Start of Stored records

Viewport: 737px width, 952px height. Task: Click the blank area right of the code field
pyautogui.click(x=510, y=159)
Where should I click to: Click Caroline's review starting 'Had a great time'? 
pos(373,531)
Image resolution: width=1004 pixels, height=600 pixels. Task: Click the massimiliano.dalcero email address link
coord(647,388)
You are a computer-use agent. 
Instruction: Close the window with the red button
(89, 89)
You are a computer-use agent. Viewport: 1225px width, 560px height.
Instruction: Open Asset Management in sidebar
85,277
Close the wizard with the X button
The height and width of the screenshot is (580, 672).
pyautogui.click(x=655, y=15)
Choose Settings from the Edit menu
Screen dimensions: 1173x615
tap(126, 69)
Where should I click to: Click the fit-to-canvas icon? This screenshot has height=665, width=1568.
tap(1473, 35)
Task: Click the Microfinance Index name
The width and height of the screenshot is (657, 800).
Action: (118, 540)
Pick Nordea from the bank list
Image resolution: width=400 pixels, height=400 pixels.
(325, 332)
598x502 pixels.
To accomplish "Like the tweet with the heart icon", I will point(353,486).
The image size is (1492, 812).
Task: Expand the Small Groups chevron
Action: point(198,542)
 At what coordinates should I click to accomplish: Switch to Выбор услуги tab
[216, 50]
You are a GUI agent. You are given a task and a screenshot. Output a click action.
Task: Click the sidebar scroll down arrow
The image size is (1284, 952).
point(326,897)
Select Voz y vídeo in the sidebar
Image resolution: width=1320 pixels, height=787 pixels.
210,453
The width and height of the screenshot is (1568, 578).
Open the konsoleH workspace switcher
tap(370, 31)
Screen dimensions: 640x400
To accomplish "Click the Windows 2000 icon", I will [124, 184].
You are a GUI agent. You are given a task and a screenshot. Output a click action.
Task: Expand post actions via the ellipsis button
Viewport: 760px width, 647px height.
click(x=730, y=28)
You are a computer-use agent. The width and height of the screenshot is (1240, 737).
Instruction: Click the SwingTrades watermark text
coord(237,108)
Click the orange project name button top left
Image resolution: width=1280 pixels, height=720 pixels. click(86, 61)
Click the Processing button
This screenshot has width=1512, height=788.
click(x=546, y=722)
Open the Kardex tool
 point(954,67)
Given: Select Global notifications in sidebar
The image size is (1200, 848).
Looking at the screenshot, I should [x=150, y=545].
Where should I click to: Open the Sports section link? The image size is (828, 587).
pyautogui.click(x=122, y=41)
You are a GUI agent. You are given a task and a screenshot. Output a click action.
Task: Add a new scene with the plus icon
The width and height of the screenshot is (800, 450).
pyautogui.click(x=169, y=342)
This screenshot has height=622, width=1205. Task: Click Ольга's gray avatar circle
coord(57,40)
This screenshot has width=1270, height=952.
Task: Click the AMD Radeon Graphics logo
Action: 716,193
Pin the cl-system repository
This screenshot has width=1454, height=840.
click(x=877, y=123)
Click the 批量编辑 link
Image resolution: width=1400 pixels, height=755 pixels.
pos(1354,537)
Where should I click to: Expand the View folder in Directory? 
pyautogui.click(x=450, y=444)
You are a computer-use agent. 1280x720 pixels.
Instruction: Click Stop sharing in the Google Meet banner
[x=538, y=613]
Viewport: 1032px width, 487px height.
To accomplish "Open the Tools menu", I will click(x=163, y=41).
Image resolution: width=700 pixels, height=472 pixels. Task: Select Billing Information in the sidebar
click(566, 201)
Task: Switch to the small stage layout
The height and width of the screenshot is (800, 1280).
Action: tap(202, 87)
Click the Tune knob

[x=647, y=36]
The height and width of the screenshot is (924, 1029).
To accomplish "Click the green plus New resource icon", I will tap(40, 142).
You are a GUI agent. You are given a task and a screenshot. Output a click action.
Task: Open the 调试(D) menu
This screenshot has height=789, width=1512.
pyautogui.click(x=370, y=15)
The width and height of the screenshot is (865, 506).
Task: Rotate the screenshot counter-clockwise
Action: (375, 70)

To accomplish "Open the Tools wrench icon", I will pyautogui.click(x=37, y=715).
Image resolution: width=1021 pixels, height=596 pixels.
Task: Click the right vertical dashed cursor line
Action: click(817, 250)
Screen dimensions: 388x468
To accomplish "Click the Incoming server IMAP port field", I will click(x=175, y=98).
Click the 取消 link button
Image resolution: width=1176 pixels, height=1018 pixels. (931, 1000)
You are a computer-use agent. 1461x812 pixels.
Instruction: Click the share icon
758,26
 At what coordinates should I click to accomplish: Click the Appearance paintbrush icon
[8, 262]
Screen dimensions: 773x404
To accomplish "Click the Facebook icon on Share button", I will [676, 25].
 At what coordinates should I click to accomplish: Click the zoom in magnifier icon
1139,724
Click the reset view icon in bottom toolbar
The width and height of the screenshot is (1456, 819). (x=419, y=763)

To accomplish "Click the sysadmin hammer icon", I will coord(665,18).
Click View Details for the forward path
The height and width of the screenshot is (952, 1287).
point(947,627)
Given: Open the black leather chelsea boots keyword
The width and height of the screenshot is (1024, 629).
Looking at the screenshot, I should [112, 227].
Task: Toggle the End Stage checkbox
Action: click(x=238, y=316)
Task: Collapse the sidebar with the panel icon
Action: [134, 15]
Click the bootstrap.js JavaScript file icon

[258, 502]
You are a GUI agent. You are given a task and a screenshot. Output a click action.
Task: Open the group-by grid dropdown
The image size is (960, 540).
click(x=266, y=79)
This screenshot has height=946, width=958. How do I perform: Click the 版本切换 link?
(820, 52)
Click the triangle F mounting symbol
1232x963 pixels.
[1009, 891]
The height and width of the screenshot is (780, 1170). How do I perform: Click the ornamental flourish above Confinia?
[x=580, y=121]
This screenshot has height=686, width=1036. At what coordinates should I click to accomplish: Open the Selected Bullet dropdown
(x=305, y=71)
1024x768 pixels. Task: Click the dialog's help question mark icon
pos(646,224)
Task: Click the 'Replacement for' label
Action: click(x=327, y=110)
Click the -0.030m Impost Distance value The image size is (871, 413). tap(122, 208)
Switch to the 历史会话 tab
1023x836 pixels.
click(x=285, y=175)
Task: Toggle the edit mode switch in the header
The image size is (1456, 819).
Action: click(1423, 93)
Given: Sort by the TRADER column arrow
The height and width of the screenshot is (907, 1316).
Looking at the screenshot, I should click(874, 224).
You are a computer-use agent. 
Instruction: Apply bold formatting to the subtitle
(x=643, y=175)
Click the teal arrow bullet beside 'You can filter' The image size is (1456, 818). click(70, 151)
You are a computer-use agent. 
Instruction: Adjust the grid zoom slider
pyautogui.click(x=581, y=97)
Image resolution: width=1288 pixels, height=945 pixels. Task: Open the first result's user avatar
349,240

End of Stored records

Duplicate the lines between the one holding "Click the orange project name button top left" and the one holding "pyautogui.click(x=169, y=342)", inclusive.

Click the orange project name button top left
Image resolution: width=1280 pixels, height=720 pixels. click(86, 61)
Click the Processing button
This screenshot has width=1512, height=788.
click(x=546, y=722)
Open the Kardex tool
 point(954,67)
Given: Select Global notifications in sidebar
The image size is (1200, 848).
Looking at the screenshot, I should [x=150, y=545].
Where should I click to: Open the Sports section link? The image size is (828, 587).
pyautogui.click(x=122, y=41)
You are a GUI agent. You are given a task and a screenshot. Output a click action.
Task: Add a new scene with the plus icon
The width and height of the screenshot is (800, 450).
pyautogui.click(x=169, y=342)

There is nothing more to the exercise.